El protagonista era Ian Bostridge, a quien el público británico adora. Perfecto en los recitativos, al tenor inglés le falta empuje vocal para ser un Idomeneo completo, por más que haya que preguntarse quién podría serlo. Raaff, que estrenara el papel, le parecía a Mozart 'ideal para los andantinos', como Bostridge. Pero en Fuor del mar -un aria dura donde las haya- la orquesta le tapaba y no bastaba con el buen gusto al frasear. Cuando salió Paul Charles Clark -un tenor de los de amplio espectro-, que hacía el Gran Sacerdote de Neptuno, más de uno debió pensar que ésa sí era la voz para el papel titular. Pero, las cosas como son, tampoco se le puede negar a Bostridge su categoría cuando se le escucha terminar su parte -el recitativo final Torna la pace al core, como él lo hizo-. La gran decepción de la noche estuvo a cargo de Anthony Rolfe Jonson, que fue un cantante estupendo pero que presenta graves síntomas de crisis. Con una voz que ha perdido color, pasando con apuros los problemas técnicos, su Arbace -menos mal que el personaje no tiene demasiada relevancia- fue peor que mediano.

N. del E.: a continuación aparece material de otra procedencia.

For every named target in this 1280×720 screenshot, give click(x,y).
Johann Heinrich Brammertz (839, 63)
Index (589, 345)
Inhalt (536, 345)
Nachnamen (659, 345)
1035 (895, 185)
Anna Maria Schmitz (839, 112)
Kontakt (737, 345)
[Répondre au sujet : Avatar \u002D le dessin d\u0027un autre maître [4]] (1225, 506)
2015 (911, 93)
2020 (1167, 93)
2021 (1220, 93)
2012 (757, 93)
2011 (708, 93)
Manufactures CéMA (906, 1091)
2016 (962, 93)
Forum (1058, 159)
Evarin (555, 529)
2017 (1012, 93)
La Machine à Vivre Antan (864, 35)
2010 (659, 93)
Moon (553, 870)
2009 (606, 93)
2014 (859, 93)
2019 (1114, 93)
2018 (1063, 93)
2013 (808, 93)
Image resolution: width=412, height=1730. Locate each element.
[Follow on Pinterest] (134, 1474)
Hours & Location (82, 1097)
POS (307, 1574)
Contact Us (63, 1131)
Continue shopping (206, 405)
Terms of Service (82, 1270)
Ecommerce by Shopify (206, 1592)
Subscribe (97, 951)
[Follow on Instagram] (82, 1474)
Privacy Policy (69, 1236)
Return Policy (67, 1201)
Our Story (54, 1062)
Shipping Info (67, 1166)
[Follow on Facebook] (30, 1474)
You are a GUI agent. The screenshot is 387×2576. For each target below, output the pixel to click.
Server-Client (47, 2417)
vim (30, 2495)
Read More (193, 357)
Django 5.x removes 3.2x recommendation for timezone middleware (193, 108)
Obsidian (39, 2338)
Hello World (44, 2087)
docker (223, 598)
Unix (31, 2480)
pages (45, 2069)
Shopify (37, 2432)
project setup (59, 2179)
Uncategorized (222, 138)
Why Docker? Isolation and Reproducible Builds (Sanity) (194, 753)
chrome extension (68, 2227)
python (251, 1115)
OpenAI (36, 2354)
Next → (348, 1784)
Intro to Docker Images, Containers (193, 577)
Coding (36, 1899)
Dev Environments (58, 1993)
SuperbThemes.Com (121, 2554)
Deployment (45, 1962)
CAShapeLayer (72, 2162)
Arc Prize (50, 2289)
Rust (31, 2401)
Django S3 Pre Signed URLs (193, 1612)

Las mujeres, por su parte, se salieron. Lorraine Hunt, una experta en Händel, como Mackerras, y por eso bien conocedora de esa vocalitá que es fundamental en este Mozart, fue un Idamante creíble, entregado, que pedía más que nadie un decorado. La voz, más expresiva que hermosa, ha ido ganando en los graves con el tiempo. Lisa Milne, que recuerda a veces a Lucia Popp en el color, tradujo estupendamente la inocencia de Ilia. Barbara Frittoli fue una Elettra antológica. Por algo arrasa por donde va. Su D'Oreste, D'Aiace puso boca abajo el Usher Hall. Las tres, con la complicidad evidente de un Sir Charles encantado de haberlas contratado y que las esperaba arrobado en las cadenzas, demostraron que esta ópera tiene mucho que cantar, que no es tan larga como parece, que los recitativos no tienen por qué ser aburridos y que hasta sin escenario se escucha con admiración.